> _The task_
The records below are to be duplicated character for character.

[Collected data]
***

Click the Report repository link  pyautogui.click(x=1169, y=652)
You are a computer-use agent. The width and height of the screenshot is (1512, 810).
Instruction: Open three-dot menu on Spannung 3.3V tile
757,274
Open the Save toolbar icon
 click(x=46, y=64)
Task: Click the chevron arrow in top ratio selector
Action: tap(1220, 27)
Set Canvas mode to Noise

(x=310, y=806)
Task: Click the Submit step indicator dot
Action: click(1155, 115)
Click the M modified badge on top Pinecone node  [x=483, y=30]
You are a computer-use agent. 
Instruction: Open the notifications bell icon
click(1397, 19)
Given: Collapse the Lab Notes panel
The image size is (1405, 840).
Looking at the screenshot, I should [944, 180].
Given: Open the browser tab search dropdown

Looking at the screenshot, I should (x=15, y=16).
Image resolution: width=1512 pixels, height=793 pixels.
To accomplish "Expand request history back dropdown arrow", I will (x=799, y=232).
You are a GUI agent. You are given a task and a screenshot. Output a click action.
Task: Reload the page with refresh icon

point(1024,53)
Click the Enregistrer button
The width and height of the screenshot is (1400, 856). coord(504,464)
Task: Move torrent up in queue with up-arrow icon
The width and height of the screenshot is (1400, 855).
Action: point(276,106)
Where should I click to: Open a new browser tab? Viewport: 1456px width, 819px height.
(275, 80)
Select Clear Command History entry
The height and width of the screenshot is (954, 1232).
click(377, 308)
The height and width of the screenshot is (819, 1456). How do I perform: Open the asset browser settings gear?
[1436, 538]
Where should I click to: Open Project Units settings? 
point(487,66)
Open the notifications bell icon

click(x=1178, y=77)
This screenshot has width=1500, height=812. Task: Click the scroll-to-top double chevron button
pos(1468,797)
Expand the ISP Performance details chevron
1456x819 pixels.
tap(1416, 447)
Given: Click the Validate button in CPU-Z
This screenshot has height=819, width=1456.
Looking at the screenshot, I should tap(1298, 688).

***

> _Result of the task_
Click the Report repository link  pyautogui.click(x=1169, y=652)
You are a computer-use agent. The width and height of the screenshot is (1512, 810).
Instruction: Open three-dot menu on Spannung 3.3V tile
757,274
Open the Save toolbar icon
 click(x=46, y=64)
Task: Click the chevron arrow in top ratio selector
Action: tap(1220, 27)
Set Canvas mode to Noise

(x=310, y=806)
Task: Click the Submit step indicator dot
Action: click(1155, 115)
Click the M modified badge on top Pinecone node  [x=483, y=30]
You are a computer-use agent. 
Instruction: Open the notifications bell icon
click(1397, 19)
Given: Collapse the Lab Notes panel
The image size is (1405, 840).
Looking at the screenshot, I should [944, 180].
Given: Open the browser tab search dropdown

Looking at the screenshot, I should (x=15, y=16).
Image resolution: width=1512 pixels, height=793 pixels.
To accomplish "Expand request history back dropdown arrow", I will (x=799, y=232).
You are a GUI agent. You are given a task and a screenshot. Output a click action.
Task: Reload the page with refresh icon

point(1024,53)
Click the Enregistrer button
The width and height of the screenshot is (1400, 856). coord(504,464)
Task: Move torrent up in queue with up-arrow icon
The width and height of the screenshot is (1400, 855).
Action: point(276,106)
Where should I click to: Open a new browser tab? Viewport: 1456px width, 819px height.
(275, 80)
Select Clear Command History entry
The height and width of the screenshot is (954, 1232).
click(377, 308)
The height and width of the screenshot is (819, 1456). How do I perform: Open the asset browser settings gear?
[1436, 538]
Where should I click to: Open Project Units settings? 
point(487,66)
Open the notifications bell icon

click(x=1178, y=77)
This screenshot has width=1500, height=812. Task: Click the scroll-to-top double chevron button
pos(1468,797)
Expand the ISP Performance details chevron
1456x819 pixels.
tap(1416, 447)
Given: Click the Validate button in CPU-Z
This screenshot has height=819, width=1456.
Looking at the screenshot, I should tap(1298, 688).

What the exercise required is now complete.